WHEN it comes to his monitoring his players’ positioning, Neil Warnock has taken a somewhat unusual approach ahead of Middlesbrough’s next away game. The Boro boss hasn’t just told his squad where he wants to see them on the pitch – he has also demanded their presence at the breakfast table in the team hotel.

With a number of his key players having underperformed in last weekend’s defeat at Coventry City, Warnock conducted an investigation into the way in which his players prepared for their meeting with the Sky Blues.

While their preparation at Boro’s Rockliffe Park training ground had gone well, Warnock feels things began to unravel once his squad arrived at their hotel on the outskirts of Coventry. Four meal sessions were scheduled ahead of the game, but it has emerged that a number of players opted to skip two of them in order to remain in their room.

To Warnock’s frustration, three of the unnamed players who missed an evening snack offering and the following morning’s breakfast were the same three players that failed to perform to their usual standards as Boro lost 2-0.

“I thought three players let me down, and I knew there was something wrong with them,” explained Warnock, ahead of this afternoon’s home game with Blackpool. “I knew before the game that one of them wasn’t right.

"I know it sounds daft, but I could tell by looking into his eyes. Then within the first ten minutes of the game, I knew that the other two weren’t on their game either.

“We had to look at it, and we’ve been looking at their eating patterns when they’re away.

"We got to the hotel, and they eat at six o’clock at night, but then we have snacks for them at nine o’clock too. We’re down for breakfast the following morning, then we have a pre-match meal.

“I found out that some of the lads were having their meal, but then they weren’t coming down for a snack, then they didn’t want to get up for breakfast, so they missed that too.

"So, they hadn’t eaten between six o’clock and midday the next day.

“If you’re doing that as a footballer, you’re going to be a bit weak, so they’ve got to look at it a bit more professionally.
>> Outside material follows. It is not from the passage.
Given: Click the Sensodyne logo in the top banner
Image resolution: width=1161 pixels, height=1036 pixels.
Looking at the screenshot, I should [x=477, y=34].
"To be fair, I think that’s what they’ve done now, since I found out all these little habits.

"They’re not bad players, so there’s got to be something that knocks them off a bit, and on Saturday at Coventry, I didn’t recognise three of them.”

Skipping breakfast might seem like a trivial thing, but with a footballer’s nutritional intake closely monitored ahead of a game, Warnock feels it could result in a drop-off of two or three per cent that could have a major impact on performance.
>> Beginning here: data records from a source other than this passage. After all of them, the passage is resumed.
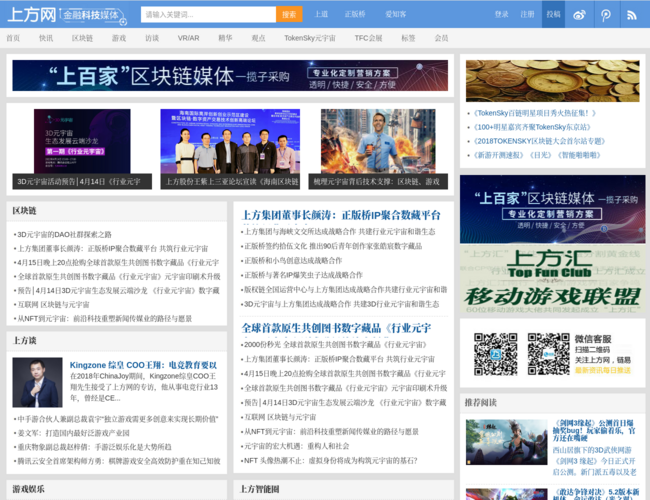Click the 投稿 submit button
This screenshot has height=500, width=650.
[553, 14]
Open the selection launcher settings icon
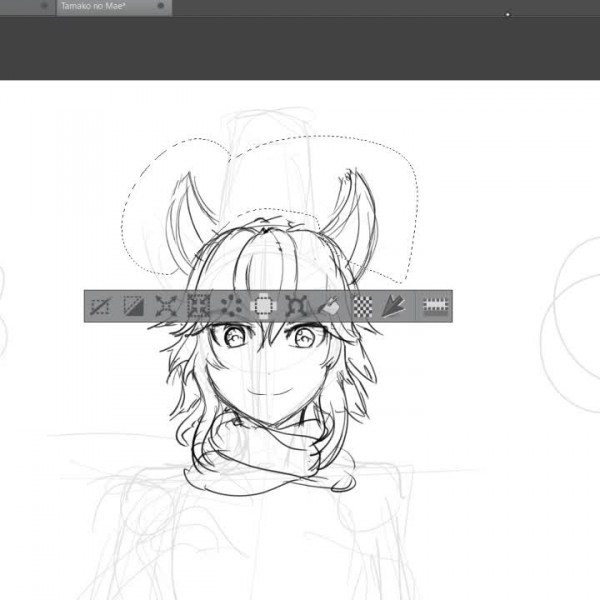Image resolution: width=600 pixels, height=600 pixels. [x=435, y=306]
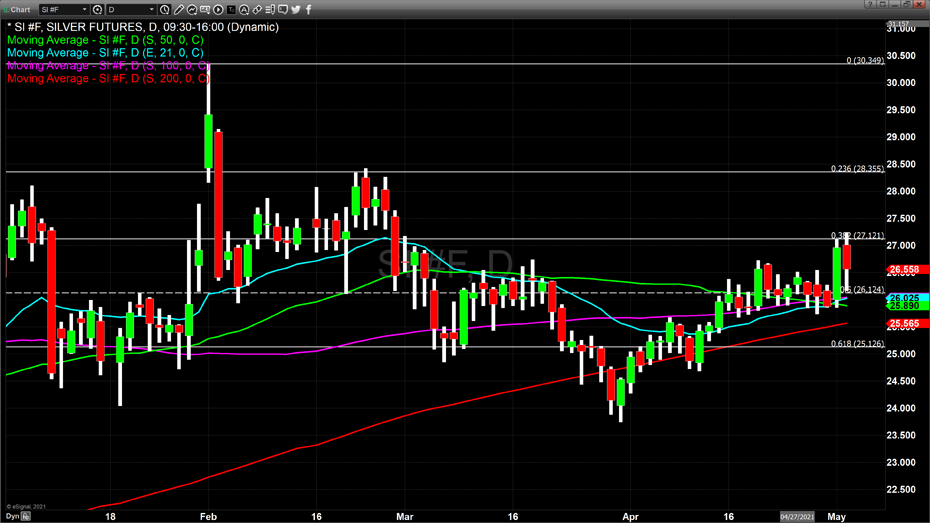This screenshot has width=930, height=523.
Task: Click the Chart title menu label
Action: (21, 9)
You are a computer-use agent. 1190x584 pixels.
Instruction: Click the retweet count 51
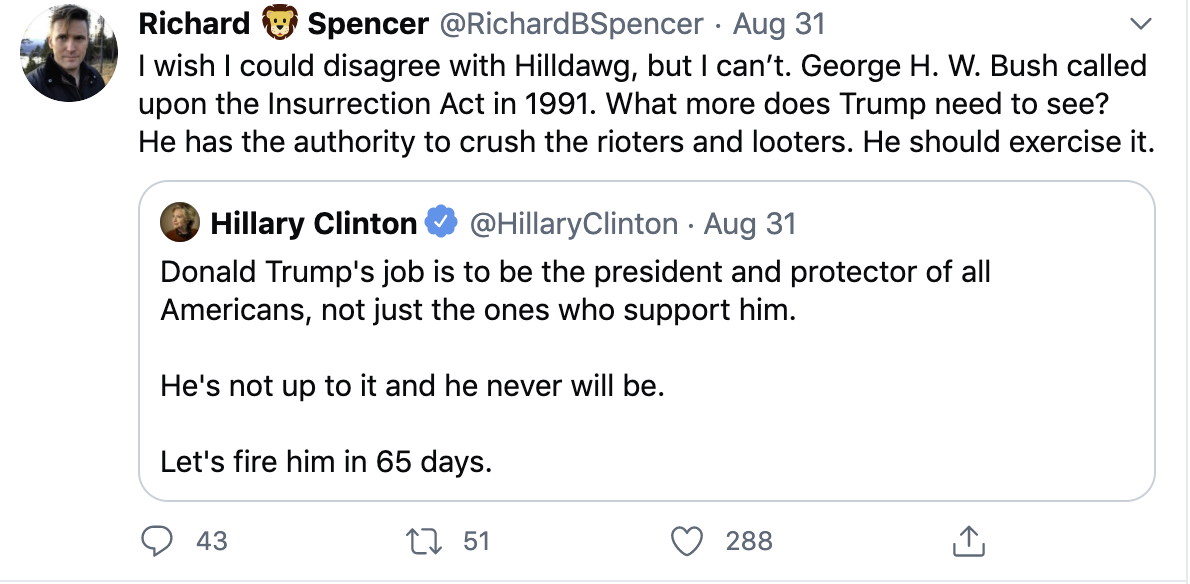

That is what he believed happened ahead of the Coventry game, and a new set of instructions have been issued. As a result, when the Boro squad arrive at their team hotel ahead of next weekend’s game at Reading, a match with a lunchtime kick-off, Warnock will be closely monitoring who does what.
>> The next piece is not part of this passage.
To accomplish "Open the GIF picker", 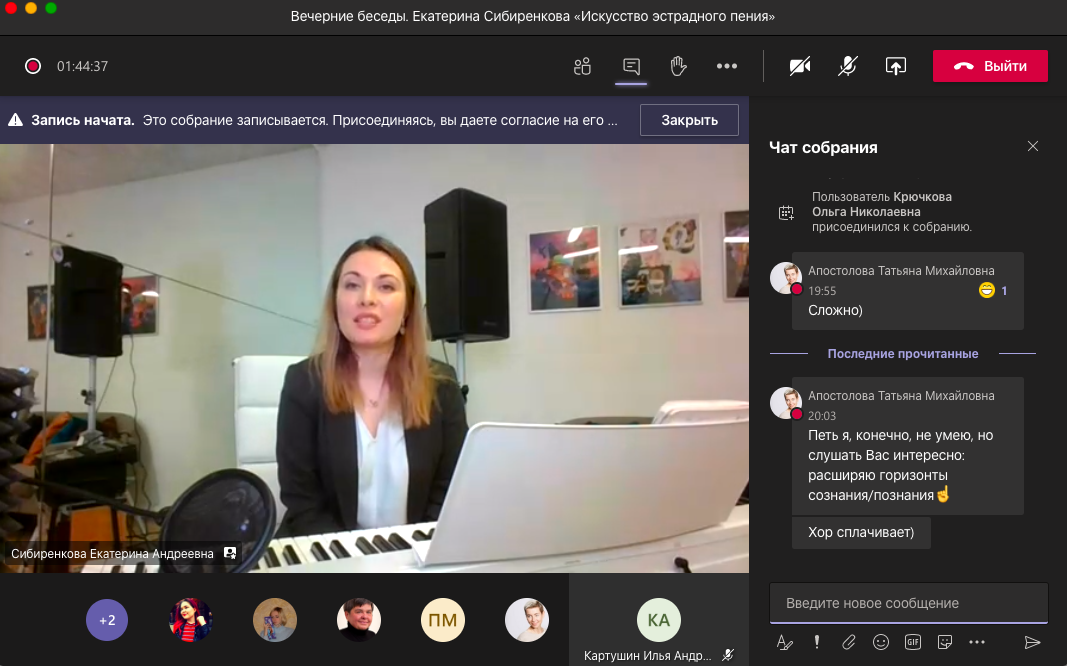I will [x=912, y=642].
“Certain players, I know in the dressing room before a game if they’re okay,” he added. “I knew (at Coventry) that one particular lad was nowhere near his game, so I had to look for a reason.

"When I came up with this reason, then I spoke to the other lads, and they were all the same.

“You tend not to want to get up in the morning for breakfast – ‘I’ll stop in bed because I’m going to have a lunch at 12’ or whatever.

"But you don’t realise that you need stuff in your body between six o’clock at night and 12 o’clock the next day.

"You can’t just overload it in one go and hope that works. You need to keep putting stuff in to make sure you’ve got that fitness.

“It’s something for everyone to buy into now, staff included. If we have to make them come down for breakfast, then that’s just something we’ll have to do.

"It should be voluntary really. But you’ve got to look at all sorts because it just wasn’t on.

"People can have bad games, but the players I’m talking about don’t have bad games like that.”